Patients struggling to breathe are being placed on ventilators in emergency wards since intensive care units are full, officials say.
Patients are waiting “hours and hours” to get admitted, said Dr. Alison Haddock of the Baylor College of Medicine in the state of Texas, which reported a new daily record for virus deaths Friday and more than 10,000 confirmed cases for the fourth consecutive day. More than 80 infants have tested positive for the virus in the state.
“I’ve never seen anything like this COVID surge,” said Haddock, who has worked in emergency rooms since 2007. “We’re doing our best, but we’re not an ICU.”
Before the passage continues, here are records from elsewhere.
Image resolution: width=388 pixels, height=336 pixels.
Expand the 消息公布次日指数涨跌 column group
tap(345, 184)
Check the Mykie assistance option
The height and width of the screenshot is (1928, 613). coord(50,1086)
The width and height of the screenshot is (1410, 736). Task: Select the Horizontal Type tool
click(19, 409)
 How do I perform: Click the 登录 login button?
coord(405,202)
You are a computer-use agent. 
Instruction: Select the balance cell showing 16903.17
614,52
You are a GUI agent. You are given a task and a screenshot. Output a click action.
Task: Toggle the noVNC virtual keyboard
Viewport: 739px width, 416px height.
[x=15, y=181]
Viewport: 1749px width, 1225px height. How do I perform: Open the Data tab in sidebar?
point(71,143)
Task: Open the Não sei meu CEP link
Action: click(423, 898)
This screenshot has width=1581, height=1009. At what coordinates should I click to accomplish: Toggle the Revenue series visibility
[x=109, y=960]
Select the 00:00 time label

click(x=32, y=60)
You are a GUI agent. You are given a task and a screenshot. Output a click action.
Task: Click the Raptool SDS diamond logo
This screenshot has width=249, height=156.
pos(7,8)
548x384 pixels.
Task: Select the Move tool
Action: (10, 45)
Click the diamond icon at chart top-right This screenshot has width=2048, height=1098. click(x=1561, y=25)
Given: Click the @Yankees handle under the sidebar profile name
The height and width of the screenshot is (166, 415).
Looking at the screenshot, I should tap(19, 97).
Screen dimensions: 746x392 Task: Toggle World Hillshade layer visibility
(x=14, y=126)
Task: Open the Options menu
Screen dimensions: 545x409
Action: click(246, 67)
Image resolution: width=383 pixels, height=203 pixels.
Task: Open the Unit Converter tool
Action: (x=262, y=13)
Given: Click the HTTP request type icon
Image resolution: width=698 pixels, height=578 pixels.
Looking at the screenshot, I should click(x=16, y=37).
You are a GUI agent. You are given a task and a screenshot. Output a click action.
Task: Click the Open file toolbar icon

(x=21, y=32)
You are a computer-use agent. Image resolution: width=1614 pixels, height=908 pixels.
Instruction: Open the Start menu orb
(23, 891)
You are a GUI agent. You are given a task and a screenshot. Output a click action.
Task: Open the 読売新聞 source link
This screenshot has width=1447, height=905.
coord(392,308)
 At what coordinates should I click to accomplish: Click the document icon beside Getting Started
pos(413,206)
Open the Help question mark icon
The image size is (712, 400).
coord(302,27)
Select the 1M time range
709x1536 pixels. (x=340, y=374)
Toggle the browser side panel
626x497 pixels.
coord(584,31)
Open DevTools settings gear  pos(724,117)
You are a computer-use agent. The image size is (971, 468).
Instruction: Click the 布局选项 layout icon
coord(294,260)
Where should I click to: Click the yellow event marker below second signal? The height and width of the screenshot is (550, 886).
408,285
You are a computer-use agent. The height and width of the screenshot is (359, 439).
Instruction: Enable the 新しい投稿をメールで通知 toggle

The surge of infections means that millions of American children are unlikely to return to classrooms full time in the fall.
Police in Barcelona are limiting access to some of the city’s beaches because sunbathers are ignoring regulations amid a resurgence of the coronavirus. Authorities in Amsterdam are urging people not to visit the city’s famous red light district and have closed off some of the historic district’s narrow streets because they are too busy.
Local governments in India continued to reimpose focused lockdowns in several parts of the country following a surge in cases. And in Iran, the president made the startling announcement that as many as 25 million Iranians could have been infected, the state-run IRNA news agency reported. Hassan Rouhani cited a new Health Ministry study that has not been made public. Iran has the Middle East’s worst outbreak with more than 270,000 confirmed cases.
In Bangladesh, confirmed cases surpassed 200,000 but experts say the number is much higher as the country lacks adequate labs for testing. Most people in rural areas have stopped wearing masks and are thronging shopping centers ahead of the Islamic festival Eid al-Adha this month.
Scientists, meanwhile, poured cold water on British Prime Minister Boris Johnson’s hope that the country may return to normal by Christmas, saying that, without a vaccine, normal life was a long way off.